BMKG Jelaskan Penyebab Gempa M6,1 di Maluku Tengah dan Air Laut Naik
JAKARTA, iNews.id - Wilayah Kabupaten Maluku Tengah diguncang gempa tektonik berkekuatan M6,1, Rabu (16/6/2021), pukul 11.43 WIB. Badan Meteorologi Klimatologi dan Geofisika (BMKG) selanjutnya memutakhirkan menjadi M6,0.
BMKG menyebutkan, episenter gempa bumi terletak pada koordinat 3,42 Lintang Selatan (LS) dan 129,57 Bujur Timur (BT). Lokasi gempa bumi tepatnya di laut, pada jarak 69 km arah Tenggara Kota Masohi, Kabupaten Maluku Tengah, pada kedalaman 19 km.
Kepala Pusat Gempa Bumi dan Tsunami BMKG Bambang Setiyo Prayitno mengatakan, dengan memperhatikan lokasi episenter dan kedalaman hiposenternya, gempa bumi yang terjadi di Maluku Tengah merupakan jenis dangkal akibat aktivitas sesar lokal.

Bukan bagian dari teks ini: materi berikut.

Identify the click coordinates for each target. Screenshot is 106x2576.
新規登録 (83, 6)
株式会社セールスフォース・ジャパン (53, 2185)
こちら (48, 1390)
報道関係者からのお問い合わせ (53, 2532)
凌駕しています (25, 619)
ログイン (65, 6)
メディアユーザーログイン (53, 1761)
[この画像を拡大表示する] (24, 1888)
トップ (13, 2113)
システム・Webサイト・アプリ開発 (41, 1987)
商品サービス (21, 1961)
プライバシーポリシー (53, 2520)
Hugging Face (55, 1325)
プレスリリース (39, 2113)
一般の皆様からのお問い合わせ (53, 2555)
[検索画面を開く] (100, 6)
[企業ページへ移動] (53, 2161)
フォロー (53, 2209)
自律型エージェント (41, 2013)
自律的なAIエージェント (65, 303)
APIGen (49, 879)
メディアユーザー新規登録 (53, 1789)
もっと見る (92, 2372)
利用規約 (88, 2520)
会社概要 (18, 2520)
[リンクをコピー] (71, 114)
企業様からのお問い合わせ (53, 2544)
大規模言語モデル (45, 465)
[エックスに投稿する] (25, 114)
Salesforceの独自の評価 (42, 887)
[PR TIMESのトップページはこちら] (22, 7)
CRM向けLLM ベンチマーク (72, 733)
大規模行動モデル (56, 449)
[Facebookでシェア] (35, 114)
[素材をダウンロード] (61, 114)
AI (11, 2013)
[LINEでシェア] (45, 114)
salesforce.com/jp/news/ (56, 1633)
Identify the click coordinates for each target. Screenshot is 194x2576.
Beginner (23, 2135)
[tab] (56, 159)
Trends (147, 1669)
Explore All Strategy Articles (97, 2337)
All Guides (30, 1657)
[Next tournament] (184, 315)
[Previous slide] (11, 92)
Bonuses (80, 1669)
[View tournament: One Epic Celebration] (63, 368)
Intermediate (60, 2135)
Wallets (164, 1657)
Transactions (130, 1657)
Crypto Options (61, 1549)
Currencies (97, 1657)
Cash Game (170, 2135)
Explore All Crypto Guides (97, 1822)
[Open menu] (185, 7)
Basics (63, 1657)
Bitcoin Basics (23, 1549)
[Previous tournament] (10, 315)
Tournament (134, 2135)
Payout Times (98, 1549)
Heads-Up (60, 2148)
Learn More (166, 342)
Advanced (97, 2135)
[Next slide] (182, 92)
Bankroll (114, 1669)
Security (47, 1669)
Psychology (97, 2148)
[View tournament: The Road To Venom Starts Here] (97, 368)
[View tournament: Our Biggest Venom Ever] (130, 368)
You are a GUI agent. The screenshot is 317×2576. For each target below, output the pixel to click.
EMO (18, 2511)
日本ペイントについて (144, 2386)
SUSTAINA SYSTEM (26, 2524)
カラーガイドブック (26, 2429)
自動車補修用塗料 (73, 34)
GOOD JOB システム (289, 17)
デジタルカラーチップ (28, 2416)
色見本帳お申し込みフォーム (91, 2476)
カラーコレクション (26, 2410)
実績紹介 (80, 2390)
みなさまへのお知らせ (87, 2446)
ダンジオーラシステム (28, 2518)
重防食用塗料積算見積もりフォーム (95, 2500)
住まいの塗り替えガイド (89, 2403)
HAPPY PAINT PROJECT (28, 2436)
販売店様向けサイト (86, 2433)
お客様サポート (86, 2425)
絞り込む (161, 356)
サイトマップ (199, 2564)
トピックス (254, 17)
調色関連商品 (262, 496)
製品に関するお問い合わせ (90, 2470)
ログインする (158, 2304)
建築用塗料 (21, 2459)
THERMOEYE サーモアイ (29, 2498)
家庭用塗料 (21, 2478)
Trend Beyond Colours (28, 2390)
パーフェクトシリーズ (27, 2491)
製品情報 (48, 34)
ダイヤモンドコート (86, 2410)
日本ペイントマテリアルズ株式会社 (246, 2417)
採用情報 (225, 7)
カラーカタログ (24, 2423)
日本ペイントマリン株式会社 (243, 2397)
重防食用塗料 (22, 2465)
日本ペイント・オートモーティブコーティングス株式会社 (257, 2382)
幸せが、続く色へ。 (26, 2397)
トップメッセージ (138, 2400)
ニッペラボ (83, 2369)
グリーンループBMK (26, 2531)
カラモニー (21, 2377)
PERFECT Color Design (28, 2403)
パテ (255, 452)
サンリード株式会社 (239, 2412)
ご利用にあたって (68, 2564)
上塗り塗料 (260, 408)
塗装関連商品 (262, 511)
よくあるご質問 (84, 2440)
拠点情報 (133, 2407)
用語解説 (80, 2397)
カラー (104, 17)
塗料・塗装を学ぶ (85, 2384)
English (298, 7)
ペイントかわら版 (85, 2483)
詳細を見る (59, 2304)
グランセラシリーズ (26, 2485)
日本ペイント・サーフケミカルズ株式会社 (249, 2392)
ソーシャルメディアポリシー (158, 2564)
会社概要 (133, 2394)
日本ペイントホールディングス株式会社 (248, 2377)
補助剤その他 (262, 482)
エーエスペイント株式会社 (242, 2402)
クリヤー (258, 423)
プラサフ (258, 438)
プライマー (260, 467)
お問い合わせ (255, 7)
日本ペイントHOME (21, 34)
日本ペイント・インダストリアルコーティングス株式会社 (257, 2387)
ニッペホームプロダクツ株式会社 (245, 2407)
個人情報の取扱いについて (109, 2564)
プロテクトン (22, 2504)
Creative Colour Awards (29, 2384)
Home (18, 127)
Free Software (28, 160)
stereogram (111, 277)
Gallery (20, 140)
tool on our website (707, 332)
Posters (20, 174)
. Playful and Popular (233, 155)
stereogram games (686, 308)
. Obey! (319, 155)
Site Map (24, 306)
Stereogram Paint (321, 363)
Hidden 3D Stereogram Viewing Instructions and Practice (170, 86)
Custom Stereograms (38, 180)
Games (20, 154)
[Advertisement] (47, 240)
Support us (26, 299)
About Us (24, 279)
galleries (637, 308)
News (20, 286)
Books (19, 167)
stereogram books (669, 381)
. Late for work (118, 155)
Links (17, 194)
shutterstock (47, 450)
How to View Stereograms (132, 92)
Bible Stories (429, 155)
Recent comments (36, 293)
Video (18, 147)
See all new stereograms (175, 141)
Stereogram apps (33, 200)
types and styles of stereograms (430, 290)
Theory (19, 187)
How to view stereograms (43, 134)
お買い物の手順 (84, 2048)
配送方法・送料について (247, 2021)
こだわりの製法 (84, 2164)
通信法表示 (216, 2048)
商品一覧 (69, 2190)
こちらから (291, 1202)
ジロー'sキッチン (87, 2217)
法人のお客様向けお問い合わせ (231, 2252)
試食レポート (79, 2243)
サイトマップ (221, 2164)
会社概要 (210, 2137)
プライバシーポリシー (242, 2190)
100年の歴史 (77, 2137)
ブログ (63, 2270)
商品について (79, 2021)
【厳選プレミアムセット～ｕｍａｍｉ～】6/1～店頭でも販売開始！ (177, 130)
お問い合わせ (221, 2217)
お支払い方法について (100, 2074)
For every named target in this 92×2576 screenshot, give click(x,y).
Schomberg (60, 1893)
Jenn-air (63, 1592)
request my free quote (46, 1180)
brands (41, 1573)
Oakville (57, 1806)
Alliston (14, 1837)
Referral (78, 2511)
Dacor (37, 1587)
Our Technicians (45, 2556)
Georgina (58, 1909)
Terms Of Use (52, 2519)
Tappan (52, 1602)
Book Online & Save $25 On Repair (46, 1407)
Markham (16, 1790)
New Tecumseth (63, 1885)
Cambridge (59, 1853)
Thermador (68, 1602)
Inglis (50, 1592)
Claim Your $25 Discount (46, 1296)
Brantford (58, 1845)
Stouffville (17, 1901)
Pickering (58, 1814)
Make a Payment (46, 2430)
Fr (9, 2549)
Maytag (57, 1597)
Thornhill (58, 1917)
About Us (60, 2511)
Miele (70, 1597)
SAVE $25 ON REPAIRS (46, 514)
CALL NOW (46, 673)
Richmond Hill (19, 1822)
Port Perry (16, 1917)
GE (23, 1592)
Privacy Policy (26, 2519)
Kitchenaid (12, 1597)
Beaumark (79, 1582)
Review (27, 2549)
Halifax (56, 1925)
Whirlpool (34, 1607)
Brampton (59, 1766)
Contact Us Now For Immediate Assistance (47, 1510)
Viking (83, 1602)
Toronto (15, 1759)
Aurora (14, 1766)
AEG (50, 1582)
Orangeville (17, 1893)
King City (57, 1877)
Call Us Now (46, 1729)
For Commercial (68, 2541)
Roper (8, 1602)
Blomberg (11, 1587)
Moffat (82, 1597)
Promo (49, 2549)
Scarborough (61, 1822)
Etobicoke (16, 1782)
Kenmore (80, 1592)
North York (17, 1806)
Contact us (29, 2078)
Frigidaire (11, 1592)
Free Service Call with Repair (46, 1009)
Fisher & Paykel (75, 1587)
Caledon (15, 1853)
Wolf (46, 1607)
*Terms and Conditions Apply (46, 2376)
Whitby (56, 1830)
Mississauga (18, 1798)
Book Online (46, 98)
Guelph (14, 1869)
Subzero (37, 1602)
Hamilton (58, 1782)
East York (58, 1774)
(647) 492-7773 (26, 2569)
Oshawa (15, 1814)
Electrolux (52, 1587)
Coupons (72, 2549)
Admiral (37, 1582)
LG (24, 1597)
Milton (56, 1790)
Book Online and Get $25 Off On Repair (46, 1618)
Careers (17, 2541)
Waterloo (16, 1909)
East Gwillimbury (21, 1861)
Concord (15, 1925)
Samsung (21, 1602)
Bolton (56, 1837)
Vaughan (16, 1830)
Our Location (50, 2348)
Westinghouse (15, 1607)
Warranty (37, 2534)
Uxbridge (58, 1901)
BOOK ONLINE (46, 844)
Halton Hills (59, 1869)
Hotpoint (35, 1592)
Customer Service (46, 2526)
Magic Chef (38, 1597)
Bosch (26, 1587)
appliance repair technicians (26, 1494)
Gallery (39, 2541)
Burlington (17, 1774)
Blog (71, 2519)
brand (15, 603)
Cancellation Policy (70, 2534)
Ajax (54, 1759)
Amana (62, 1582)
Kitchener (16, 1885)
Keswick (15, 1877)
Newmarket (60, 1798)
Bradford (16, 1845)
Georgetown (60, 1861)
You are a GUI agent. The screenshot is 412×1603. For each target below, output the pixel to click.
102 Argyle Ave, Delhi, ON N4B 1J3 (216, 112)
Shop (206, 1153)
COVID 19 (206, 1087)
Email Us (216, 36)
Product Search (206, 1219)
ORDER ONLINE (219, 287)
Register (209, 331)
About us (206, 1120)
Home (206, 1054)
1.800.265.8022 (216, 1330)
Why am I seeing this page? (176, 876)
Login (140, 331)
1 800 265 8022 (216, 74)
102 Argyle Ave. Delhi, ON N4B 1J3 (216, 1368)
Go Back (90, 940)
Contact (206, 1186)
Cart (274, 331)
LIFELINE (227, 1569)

"Hasil analisis mekanisme sumber menunjukkan bahwa gempa bumi memiliki mekanisme pergerakan sesar turun atau normal fault," kata Bambang, dalam siaran persnya.
Guncangan gempa bumi ini dirasakan di Tehoru, Masohi, Bula, Kairatu, Saparua dan Wahai dalam skala intensitas III MMI. Artinya, getaran dirasakan nyata dalam rumah. Terasa getaran seakan akan truk berlalu.